- PROVIDED ENTRIES:
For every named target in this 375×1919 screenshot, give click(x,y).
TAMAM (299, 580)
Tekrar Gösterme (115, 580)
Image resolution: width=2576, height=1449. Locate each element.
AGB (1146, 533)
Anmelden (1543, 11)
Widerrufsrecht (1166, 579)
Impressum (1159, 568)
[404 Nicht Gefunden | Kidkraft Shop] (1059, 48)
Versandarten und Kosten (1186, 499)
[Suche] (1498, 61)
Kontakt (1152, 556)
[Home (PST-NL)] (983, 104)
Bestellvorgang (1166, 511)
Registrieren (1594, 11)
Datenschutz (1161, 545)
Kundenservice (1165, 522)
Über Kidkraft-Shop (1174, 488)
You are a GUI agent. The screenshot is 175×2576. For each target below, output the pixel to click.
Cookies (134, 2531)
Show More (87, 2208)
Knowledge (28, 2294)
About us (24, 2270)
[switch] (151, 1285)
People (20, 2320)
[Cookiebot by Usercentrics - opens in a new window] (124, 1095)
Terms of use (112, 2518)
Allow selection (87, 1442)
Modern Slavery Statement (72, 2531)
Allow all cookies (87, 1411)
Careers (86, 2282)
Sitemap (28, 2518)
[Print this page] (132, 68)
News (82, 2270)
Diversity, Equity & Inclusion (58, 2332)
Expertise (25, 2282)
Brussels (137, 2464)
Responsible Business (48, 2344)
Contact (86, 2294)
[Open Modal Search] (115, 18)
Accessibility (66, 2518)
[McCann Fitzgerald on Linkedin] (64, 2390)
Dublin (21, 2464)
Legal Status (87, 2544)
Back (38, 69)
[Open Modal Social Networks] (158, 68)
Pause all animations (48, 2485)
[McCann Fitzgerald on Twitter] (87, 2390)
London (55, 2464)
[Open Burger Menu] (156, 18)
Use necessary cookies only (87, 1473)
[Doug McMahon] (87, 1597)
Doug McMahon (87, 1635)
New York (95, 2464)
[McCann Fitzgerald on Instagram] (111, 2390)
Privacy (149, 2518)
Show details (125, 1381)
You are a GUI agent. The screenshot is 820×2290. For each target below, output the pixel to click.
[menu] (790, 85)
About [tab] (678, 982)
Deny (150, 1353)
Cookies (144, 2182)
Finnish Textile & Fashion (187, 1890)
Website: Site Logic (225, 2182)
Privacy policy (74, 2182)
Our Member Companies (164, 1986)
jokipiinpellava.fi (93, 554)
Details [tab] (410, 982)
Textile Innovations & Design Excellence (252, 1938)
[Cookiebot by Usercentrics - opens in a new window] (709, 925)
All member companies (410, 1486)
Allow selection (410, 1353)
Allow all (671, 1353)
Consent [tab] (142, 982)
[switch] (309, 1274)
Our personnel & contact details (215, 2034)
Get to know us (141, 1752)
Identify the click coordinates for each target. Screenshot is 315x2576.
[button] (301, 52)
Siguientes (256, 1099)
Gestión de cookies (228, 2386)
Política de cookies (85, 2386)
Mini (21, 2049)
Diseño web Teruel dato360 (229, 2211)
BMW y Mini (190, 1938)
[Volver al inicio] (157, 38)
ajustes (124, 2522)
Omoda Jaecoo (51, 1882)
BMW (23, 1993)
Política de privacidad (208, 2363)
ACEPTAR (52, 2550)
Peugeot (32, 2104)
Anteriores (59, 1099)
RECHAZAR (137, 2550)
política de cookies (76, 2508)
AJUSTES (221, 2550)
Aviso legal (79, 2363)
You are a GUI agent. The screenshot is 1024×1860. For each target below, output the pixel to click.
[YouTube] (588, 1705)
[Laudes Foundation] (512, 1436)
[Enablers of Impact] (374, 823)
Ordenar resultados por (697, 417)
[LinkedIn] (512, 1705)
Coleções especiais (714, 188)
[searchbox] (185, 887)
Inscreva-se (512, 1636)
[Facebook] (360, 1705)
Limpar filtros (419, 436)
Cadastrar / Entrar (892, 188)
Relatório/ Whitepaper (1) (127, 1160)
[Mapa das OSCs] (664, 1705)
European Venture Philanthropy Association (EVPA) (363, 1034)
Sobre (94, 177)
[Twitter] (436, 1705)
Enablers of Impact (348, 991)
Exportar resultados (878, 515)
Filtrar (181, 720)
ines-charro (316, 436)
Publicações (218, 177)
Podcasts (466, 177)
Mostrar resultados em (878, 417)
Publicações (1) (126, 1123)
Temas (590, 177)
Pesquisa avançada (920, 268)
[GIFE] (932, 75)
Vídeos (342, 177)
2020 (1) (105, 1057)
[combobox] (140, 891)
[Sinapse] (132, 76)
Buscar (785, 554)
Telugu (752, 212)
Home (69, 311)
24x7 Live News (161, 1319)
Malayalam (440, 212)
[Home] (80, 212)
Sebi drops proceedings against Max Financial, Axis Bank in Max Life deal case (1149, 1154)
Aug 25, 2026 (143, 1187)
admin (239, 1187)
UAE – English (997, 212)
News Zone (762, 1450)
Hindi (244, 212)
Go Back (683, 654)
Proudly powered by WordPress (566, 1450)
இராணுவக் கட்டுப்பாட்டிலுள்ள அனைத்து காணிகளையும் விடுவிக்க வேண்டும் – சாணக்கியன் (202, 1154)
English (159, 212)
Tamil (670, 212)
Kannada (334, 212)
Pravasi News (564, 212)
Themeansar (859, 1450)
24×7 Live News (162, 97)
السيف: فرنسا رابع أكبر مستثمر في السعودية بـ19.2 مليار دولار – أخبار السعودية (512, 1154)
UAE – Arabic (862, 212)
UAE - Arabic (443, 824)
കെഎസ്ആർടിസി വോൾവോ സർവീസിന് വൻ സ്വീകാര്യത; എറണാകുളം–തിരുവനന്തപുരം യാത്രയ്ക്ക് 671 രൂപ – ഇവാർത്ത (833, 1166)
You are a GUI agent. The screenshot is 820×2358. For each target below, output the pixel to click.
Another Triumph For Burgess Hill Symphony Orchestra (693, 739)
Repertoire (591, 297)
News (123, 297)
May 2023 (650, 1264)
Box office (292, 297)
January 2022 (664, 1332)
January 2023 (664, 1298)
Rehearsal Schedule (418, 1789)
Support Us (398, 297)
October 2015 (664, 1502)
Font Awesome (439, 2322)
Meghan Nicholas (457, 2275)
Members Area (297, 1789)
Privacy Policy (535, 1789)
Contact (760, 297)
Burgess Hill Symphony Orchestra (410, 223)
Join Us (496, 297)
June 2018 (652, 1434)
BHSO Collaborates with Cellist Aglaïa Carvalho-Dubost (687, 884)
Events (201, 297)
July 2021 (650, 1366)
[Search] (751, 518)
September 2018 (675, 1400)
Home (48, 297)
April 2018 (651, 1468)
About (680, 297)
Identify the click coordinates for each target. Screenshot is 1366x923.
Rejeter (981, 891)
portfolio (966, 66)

- TASK GOAL:
Take the lines above from the first through the one containing "[switch] (309, 1274)" and reproduce them exactly; include nothing else.

- EXERCISE RESULT:
For every named target in this 375×1919 screenshot, give click(x,y).
TAMAM (299, 580)
Tekrar Gösterme (115, 580)
Image resolution: width=2576, height=1449. Locate each element.
AGB (1146, 533)
Anmelden (1543, 11)
Widerrufsrecht (1166, 579)
Impressum (1159, 568)
[404 Nicht Gefunden | Kidkraft Shop] (1059, 48)
Versandarten und Kosten (1186, 499)
[Suche] (1498, 61)
Kontakt (1152, 556)
[Home (PST-NL)] (983, 104)
Bestellvorgang (1166, 511)
Registrieren (1594, 11)
Datenschutz (1161, 545)
Kundenservice (1165, 522)
Über Kidkraft-Shop (1174, 488)
You are a GUI agent. The screenshot is 175×2576. For each target below, output the pixel to click.
Cookies (134, 2531)
Show More (87, 2208)
Knowledge (28, 2294)
About us (24, 2270)
[switch] (151, 1285)
People (20, 2320)
[Cookiebot by Usercentrics - opens in a new window] (124, 1095)
Terms of use (112, 2518)
Allow selection (87, 1442)
Modern Slavery Statement (72, 2531)
Allow all cookies (87, 1411)
Careers (86, 2282)
Sitemap (28, 2518)
[Print this page] (132, 68)
News (82, 2270)
Diversity, Equity & Inclusion (58, 2332)
Expertise (25, 2282)
Brussels (137, 2464)
Responsible Business (48, 2344)
Contact (86, 2294)
[Open Modal Search] (115, 18)
Accessibility (66, 2518)
[McCann Fitzgerald on Linkedin] (64, 2390)
Dublin (21, 2464)
Legal Status (87, 2544)
Back (38, 69)
[Open Modal Social Networks] (158, 68)
Pause all animations (48, 2485)
[McCann Fitzgerald on Twitter] (87, 2390)
London (55, 2464)
[Open Burger Menu] (156, 18)
Use necessary cookies only (87, 1473)
[Doug McMahon] (87, 1597)
Doug McMahon (87, 1635)
New York (95, 2464)
[McCann Fitzgerald on Instagram] (111, 2390)
Privacy (149, 2518)
Show details (125, 1381)
You are a GUI agent. The screenshot is 820×2290. For each target below, output the pixel to click.
[menu] (790, 85)
About [tab] (678, 982)
Deny (150, 1353)
Cookies (144, 2182)
Finnish Textile & Fashion (187, 1890)
Website: Site Logic (225, 2182)
Privacy policy (74, 2182)
Our Member Companies (164, 1986)
jokipiinpellava.fi (93, 554)
Details [tab] (410, 982)
Textile Innovations & Design Excellence (252, 1938)
[Cookiebot by Usercentrics - opens in a new window] (709, 925)
All member companies (410, 1486)
Allow selection (410, 1353)
Allow all (671, 1353)
Consent [tab] (142, 982)
[switch] (309, 1274)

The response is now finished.